# I am Back! ( Just like an Ugly Girlfriend ) LOL



## ReidRH (Feb 1, 2010)

*Hello Everyone! I know its been a while since I have been on here, Things have been Busy as heck and my Sorry computer has been all messed up! Finally able to navigate here on PT which I couldnt do before! Glad to be able to check in again.*

*Just an update though We have added a new member to our family a new Grand Daughter about a month ago so things are Good!*

*I am Not Calling dogs as much as the terrain here is so tough to hunt, But we Are Still Catching yotes alive with Snares and Traps 0n average 2 to 3 a month. At least we are getting them Out of Here!*

*We had a pretty good deer season this time we all took deer no monsters. My Oldest Grand Daughter took her first with me on the stand with her but thats another story. *

*I Hope all is well with All of You Guys!*


----------



## Scotty D. (Feb 23, 2012)

Congrats on the new addition & all the other good news!!! :teeth:


----------



## Rick Howard (Feb 25, 2012)

Congrats! Glad to see ya back!


----------



## Ruger (Jan 22, 2011)

Good to know everything going well. Glad to have ya back amongst us.


----------



## catcapper (Feb 11, 2010)

Glad you found your way back to PT "GRANDPAPPY".lol. Tell us some stories.

awprint:


----------



## 220swift (Mar 2, 2011)

Good to see your back, and great news on your new grand daughter. Looking forward to hearing about the deer hunting also. Glad to know all is well!!!


----------



## youngdon (Mar 10, 2010)

It's good to hear from you Richard, congrats on the Grandbaby.


----------



## hassell (Feb 9, 2010)

Congrats. on all the great news, even the computer HA !! So we'll be waiting for all the good stories, pictures, advice and what ever else you want to throw at us.


----------



## HowlinRed (Feb 3, 2011)

Welcome back, and congrats on your new grandchild!


----------



## ReidRH (Feb 1, 2010)

I am Glad to be able to get back on Guys although I dont know how much I will be able to be on here with all that is going on here. Life has been Pretty hectic here the last few months but all is good, Just been Wide Open Hoping to slow down some here shortly Though.


----------



## Bigdrowdy1 (Jan 29, 2010)

Good to hear from you Richard i was away for awhile as well with all the things life brings our way. I found it good to hooh up with old friends. Hope to here more from ya!!


----------



## catcapper (Feb 11, 2010)

hassell said:


> Congrats. on all the great news, even the computer HA !! So we'll be waiting for all the good stories, pictures, advice and what ever else you want to throw at us.
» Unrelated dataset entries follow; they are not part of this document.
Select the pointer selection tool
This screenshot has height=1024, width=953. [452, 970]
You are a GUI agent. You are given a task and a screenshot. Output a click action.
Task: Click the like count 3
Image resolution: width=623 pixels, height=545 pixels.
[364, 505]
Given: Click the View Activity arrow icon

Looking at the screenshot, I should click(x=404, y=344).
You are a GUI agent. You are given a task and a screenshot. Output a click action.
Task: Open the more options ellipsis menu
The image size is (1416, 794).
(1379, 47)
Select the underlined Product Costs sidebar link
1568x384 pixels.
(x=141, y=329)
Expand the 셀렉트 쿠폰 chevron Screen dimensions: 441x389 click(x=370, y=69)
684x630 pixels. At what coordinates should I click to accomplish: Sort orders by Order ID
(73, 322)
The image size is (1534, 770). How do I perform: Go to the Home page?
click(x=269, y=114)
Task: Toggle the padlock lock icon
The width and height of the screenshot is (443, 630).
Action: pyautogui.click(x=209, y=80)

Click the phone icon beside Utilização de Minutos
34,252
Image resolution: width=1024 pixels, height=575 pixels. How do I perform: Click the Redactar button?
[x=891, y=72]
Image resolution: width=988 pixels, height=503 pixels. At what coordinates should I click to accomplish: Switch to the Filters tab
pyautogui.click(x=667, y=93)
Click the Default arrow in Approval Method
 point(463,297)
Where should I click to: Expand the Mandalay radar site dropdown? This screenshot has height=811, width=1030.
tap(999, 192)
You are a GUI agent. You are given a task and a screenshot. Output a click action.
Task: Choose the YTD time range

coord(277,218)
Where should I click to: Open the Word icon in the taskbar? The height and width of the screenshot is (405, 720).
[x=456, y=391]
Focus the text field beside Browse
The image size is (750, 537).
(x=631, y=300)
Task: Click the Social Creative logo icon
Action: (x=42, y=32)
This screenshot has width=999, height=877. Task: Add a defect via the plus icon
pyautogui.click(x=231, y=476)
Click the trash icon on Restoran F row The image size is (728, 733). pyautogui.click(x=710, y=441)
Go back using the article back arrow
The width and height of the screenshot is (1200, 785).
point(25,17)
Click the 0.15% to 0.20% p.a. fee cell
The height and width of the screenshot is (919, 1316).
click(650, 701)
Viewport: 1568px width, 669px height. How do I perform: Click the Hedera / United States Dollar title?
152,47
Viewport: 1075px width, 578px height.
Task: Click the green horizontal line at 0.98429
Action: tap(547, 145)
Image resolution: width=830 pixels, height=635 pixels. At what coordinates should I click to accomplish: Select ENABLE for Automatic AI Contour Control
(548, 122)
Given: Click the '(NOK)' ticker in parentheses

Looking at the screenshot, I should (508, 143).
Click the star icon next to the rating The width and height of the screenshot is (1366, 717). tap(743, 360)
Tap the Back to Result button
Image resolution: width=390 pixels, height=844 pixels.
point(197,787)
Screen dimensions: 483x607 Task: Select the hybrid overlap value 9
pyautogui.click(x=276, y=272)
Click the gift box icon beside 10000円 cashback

I want to hear the story about the ugly girlfriend.lol. :clapclap:

awprint:


----------



## bones44 (Jan 7, 2011)

Congrats Ugly !! :teeth:


----------



## ReidRH (Feb 1, 2010)

Well One time Cat felt sorry for an Ugly Girl and was Nice to her..................... Use you're imagination and fill in the rest anyway you Wish LOL


----------



## catcapper (Feb 11, 2010)

Dang--- that could be one, scary tale.lol.

awprint:


----------